今回の措置は、鉄鋼・アルミ、自動車部品、銅製品に続く「分野別関税」の一環であり、米商務省が通商拡大法232条に基づき4月から調査していた結果を踏まえたものとされます。

「工場建設中なら免除」という誘因策

注目すべきは、米国内で製薬工場を「建設中」であれば関税免除とする条件です。着工段階でも適用されるため、対米投資を即決させるインセンティブが仕込まれているといえます。実際、英GSKが5年で300億ドル、アストラゼネカが500億ドル規模の投資計画を発表するなど、欧州勢はすでに米国進出を加速しています。トランプ氏の発表は、こうした動きを一層後押しする形です。

日本・EUとの「15%上限」取り決め

一方で、日本とEUは米国との間で「医薬品関税を15%に抑える」という合意を取り付けています。
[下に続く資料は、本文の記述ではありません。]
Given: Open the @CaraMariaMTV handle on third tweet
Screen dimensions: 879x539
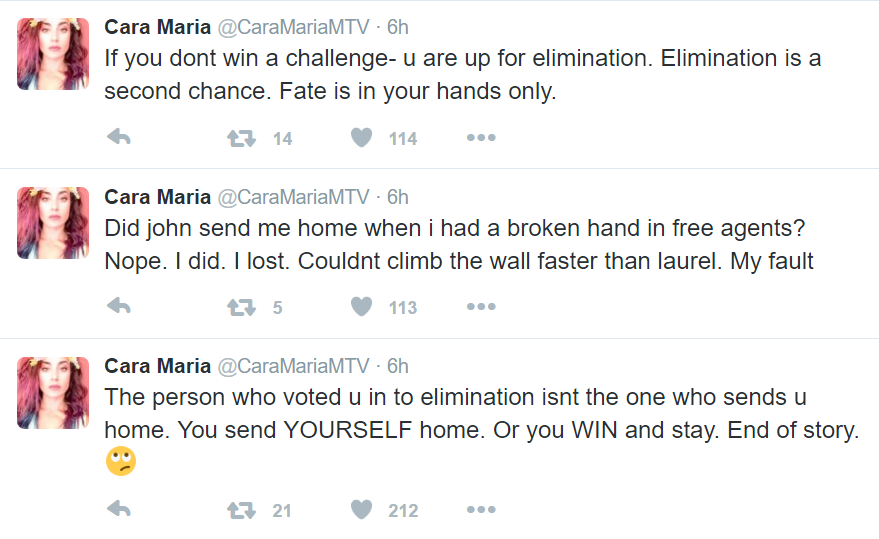Looking at the screenshot, I should click(293, 366).
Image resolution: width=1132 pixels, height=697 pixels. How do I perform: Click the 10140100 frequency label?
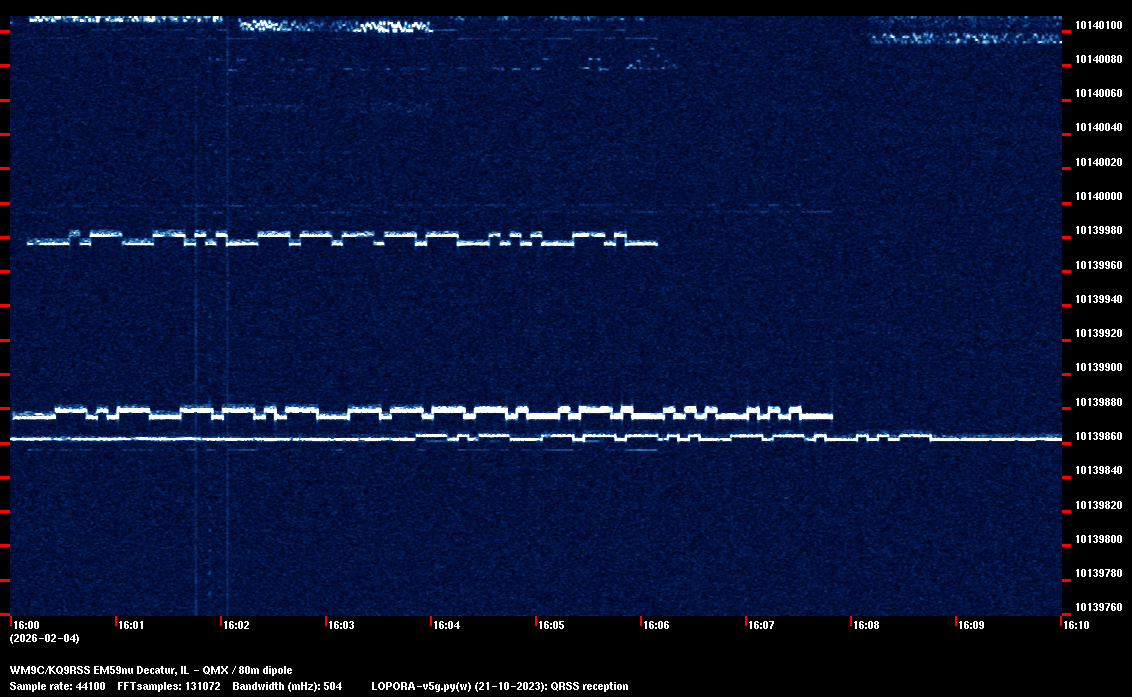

そのため、表面的には100%関税の影響を免れるかに見えます。しかし、この「例外措置」が実際にどう運用されるかは依然として不透明です。トランプ政権が交渉カードとして関税を使い分ける余地は残されているでしょう。

懸念される影響と波紋

米国病院協会(AHA)は「医薬品の入手難」を懸念しています。ブランド薬はがん治療薬や免疫抑制剤など生命線に関わるケースが多く、価格上昇は患者や医療制度に直結します。また、製薬企業は急ぎ対米投資を検討せざるを得ず、グローバルなサプライチェーンの再編が加速する可能性があります。
日本企業にとっては、現時点で直接的な打撃は少ないとみられる一方、長期的には「米国市場でのプレゼンスを保つための現地投資圧力」が高まるリスクがあります。

まとめ ― 関税政策が産業政策へ

今回の「100%関税」は、単なる貿易摩擦ではなく、米国内製造基盤を取り戻すための産業政策としての性格が強いと言えます。欧州大手の巨額投資が示す通り、製薬業界は事実上「米国に工場を持たなければ市場参入できない」状況に向かいつつあります。
医薬品という公共性の高い分野における「関税を通じた誘導」は、今後の国際経済の緊張をさらに高める要因となりそうです。